Problem requirements
From the line with "Given: Select the Upgrades keyword tag" through the last line of the records below, both ends included, transcribe only those lines, exactly, and omit the pictures.

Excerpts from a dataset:
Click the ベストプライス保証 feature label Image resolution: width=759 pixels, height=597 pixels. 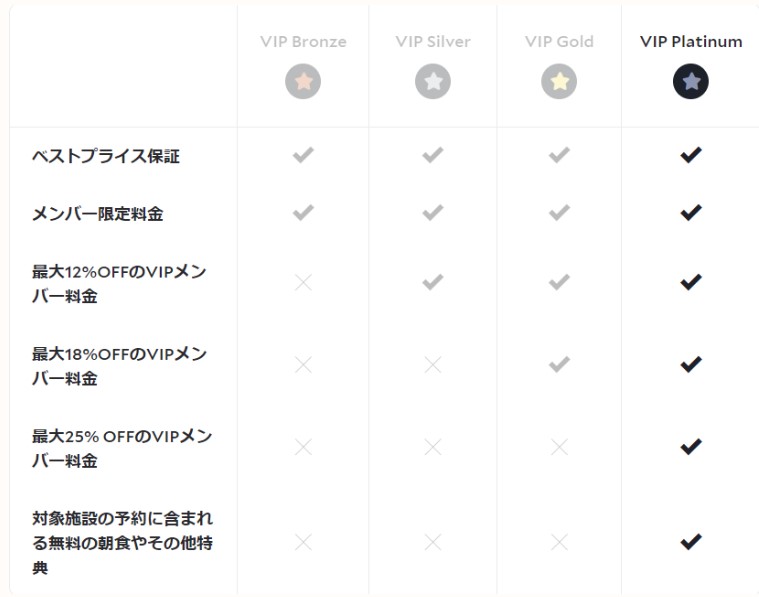coord(106,156)
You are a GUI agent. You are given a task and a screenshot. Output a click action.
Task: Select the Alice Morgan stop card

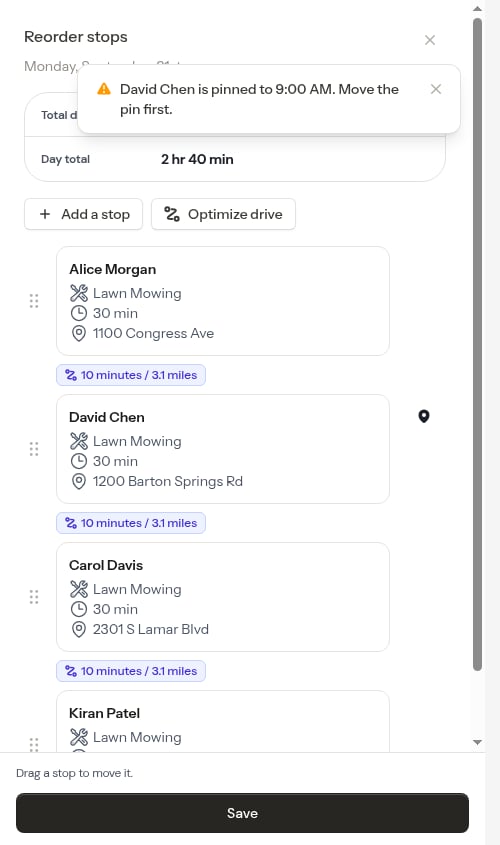(x=223, y=301)
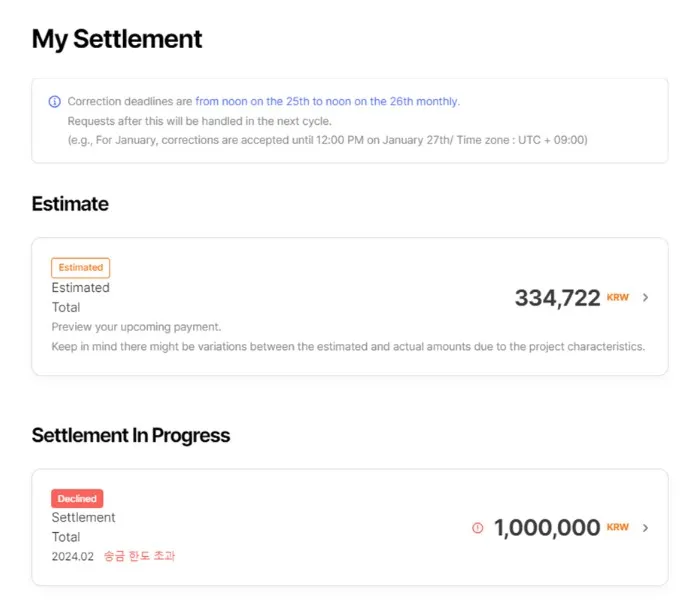Click the orange Estimated badge

pos(80,268)
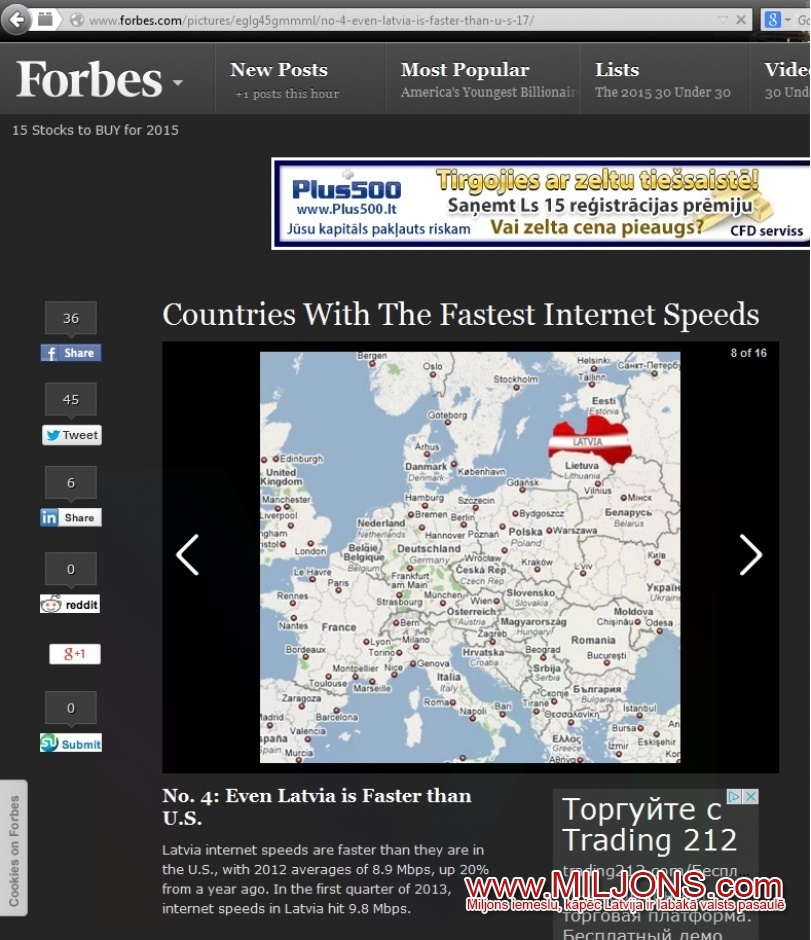
Task: Share the article on LinkedIn
Action: 70,518
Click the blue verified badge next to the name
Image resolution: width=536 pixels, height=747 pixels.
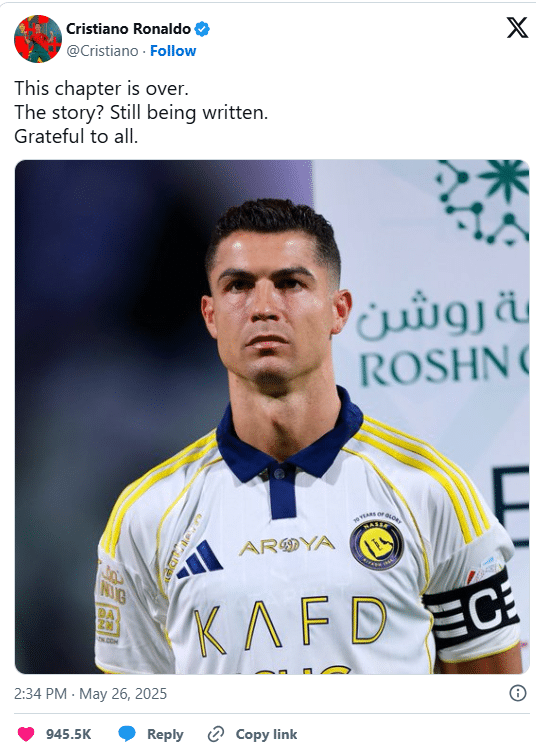pyautogui.click(x=202, y=29)
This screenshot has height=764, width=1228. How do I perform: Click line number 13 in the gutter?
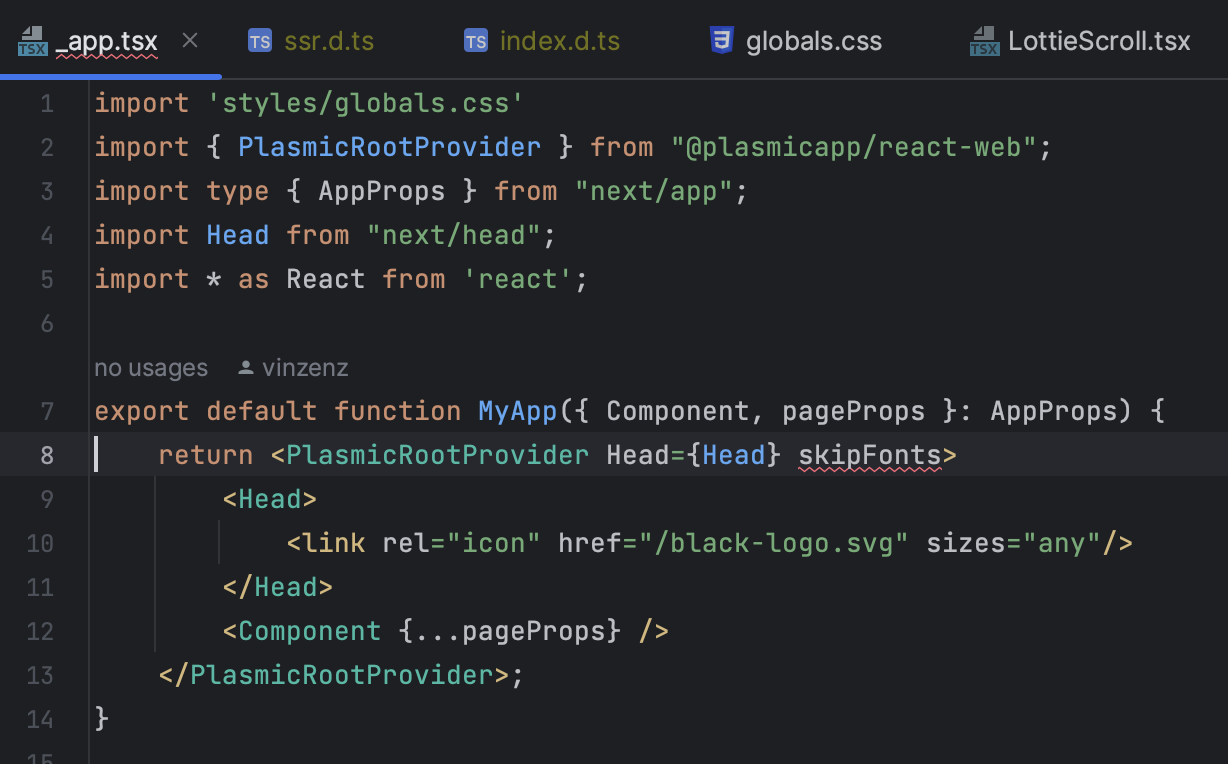40,675
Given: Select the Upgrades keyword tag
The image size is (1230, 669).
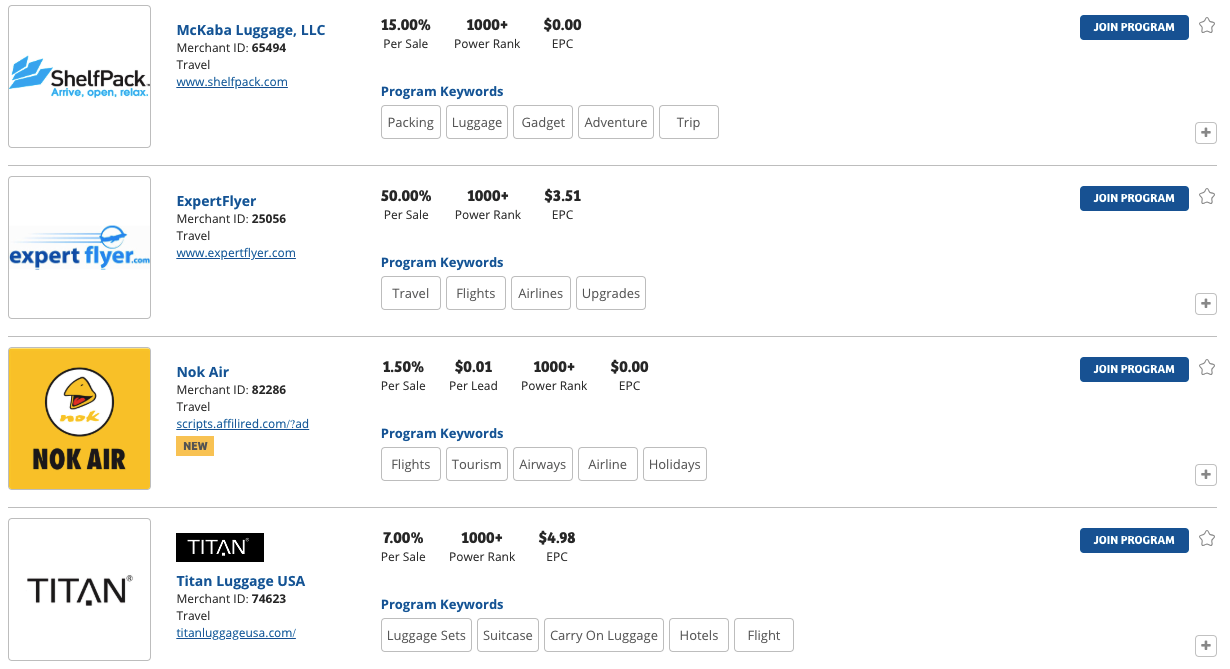Looking at the screenshot, I should pyautogui.click(x=611, y=293).
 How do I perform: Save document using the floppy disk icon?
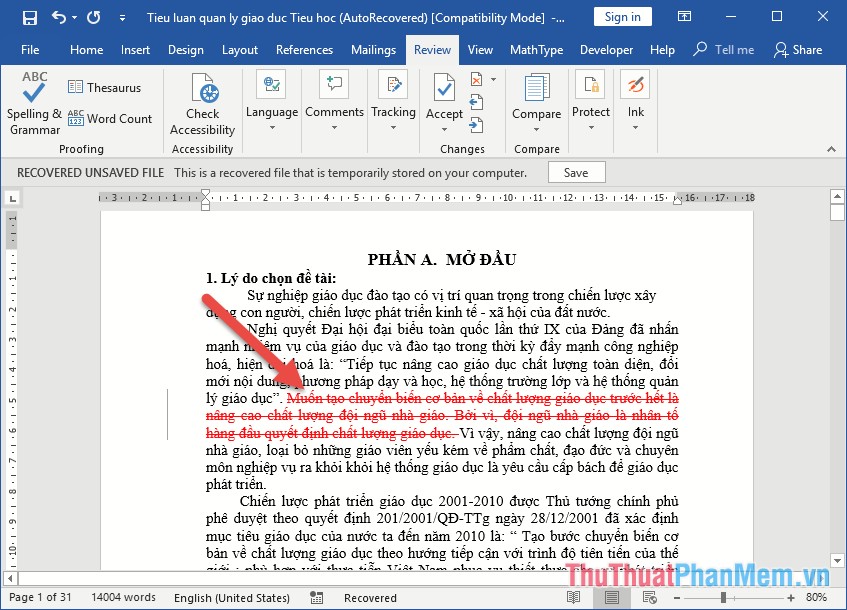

Written response
Given: Select the Upgrades keyword tag
The image size is (1230, 669).
Looking at the screenshot, I should pyautogui.click(x=611, y=293).
 How do I perform: Save document using the floppy disk icon?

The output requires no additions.